Thesaurus.com offers synonyms like ‘reclusiveness’ and ‘abstinence’. I would now add ‘surrendering’, ‘adaptability’ and ‘discovery’.
Lessons to be learnt.
This is going to be a marathon and not a sprint and we need to build armoury for the long haul, both personally and professionally.
The power of having a ‘gratitude’ mindset reminding myself of what I do have rather than what I don’t have is keeping me positive.
I am not going to replay here my daily maxims from WhatsApp, but am thankful for the humour and courage within these messages. These tiny little threads feel just as strong as big chunky chains to keep us linked up – nothing reclusive there.

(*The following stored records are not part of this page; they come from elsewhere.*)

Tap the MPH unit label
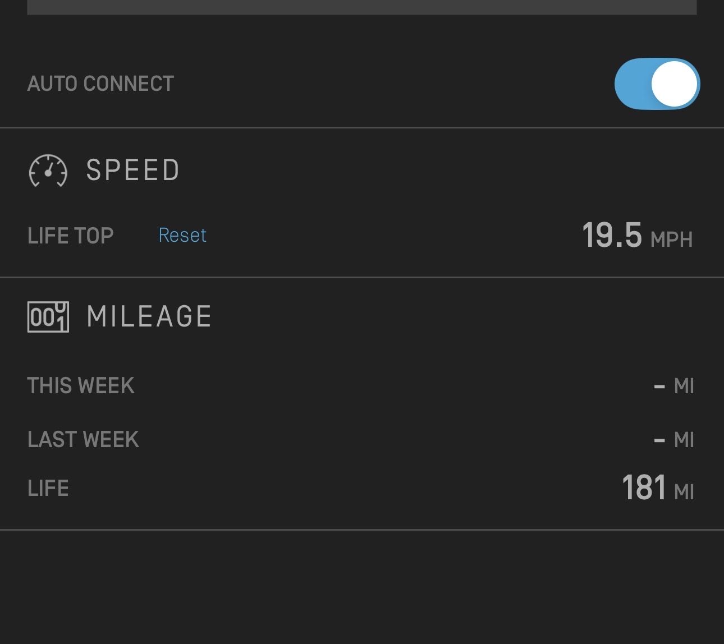 [671, 240]
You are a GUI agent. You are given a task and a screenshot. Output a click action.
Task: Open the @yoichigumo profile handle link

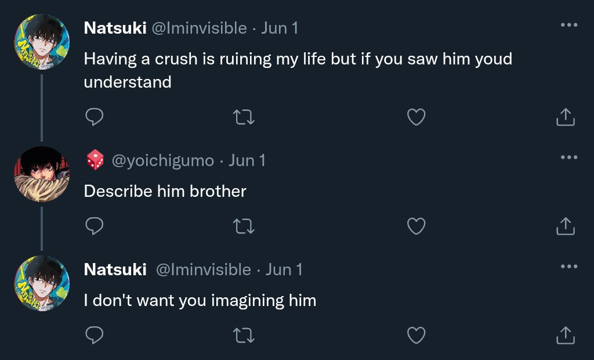tap(162, 160)
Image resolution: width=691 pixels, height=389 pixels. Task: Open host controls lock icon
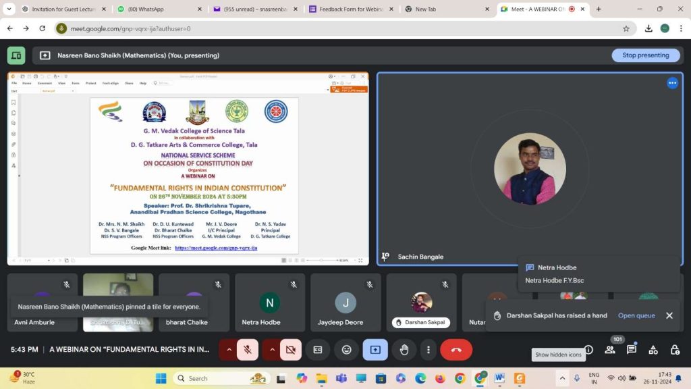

I have realised how engaging it is to meet family members, pets and children of work colleagues who make impromptu walk-on appearances during Skype calls. I wonder if bringing ‘our true selves to work’ will now ring even more true as we share our home lives more openly, ironically, as we close our offices.

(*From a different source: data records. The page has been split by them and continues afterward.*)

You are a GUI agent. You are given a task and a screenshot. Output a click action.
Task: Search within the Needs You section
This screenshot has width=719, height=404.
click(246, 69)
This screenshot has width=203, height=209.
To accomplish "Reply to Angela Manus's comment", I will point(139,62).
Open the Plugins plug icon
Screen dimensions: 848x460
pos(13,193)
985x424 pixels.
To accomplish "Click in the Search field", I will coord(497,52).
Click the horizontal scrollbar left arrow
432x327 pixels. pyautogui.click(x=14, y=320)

The same applies to seeing our daily TV newsreaders, still doing a great job, but looking a little less manicured and coiffured, presenting from their front rooms. ‘Through the Keyhole’ was always one of my guilty pleasures – now it’s all out in the open.
Never has social media, even for luddites like me, played such a role in keeping us fit, teaching us hairdressing skills, connecting us to others and in keeping lockdown blues at bay. Leaning in to the moving ‘Clap for Carers’ to support the amazing work and spirit of the NHS reconfirms the power of social media.
We all now know there will be a very long wait for our next beach read so no more excuses for not having time to read, if this is your thing. My two hour commute has now been replaced by reading – there’s a book in us all …
Thrifty cooking and cooking from scratch seems to now create both pride and purpose. Hats off to Jamie Oliver for his Keep Cooking and Carry On – I can vouch for his excellent minestrone. In my house, it feels like Ready Steady Cook again, again and again … never did I think that a plate of retro bubble and squeak could be so comforting.
I am honing skills in resourcefulness and canny budgeting that will hopefully stand me in good stead for the times ahead – surely that is a good life skill for us all.
Am seeing many online resources and blogs providing valuable guidance for working from home. The new ‘normal’ will have us living in an increasingly digital world, with us most certainly needing to update our communication and leadership skills in this context.
I touched on ‘abstinence’ earlier. My boyfriend and I are living apart in self-isolation which has its challenges. It also means we look forward to our daily calls and our Friday night ‘telecocktails’ with friends, chillaxing against a Zoom backdrop resembling our favourite pub. I am also developing my ‘waist up’ date-night look with some trial and error – still to master the art of Zoom chic.
In the 1930’s Great Depression people stopped spending on big ticket items and bought less expensive items like lipstick, referred to as the Lipstick Effect in economics. What will the equivalent be for us?
I also wonder about the fall-out of Covid-19 on the emotional and physical well-being of us all and how this is going to impact on our lives and future generations.
All I can do is take a day-by-day approach, practicing self-care in order to support others and in trying to still find joy and simple pleasures in life when staying home to save lives.
The words of the serenity prayer have never chimed so loudly for me, abridged here to, “Grant me the serenity to accept the things I cannot change, courage to change the things I can and the wisdom to know the difference”.
As said by our very own Queen Elizabeth II, we will meet again.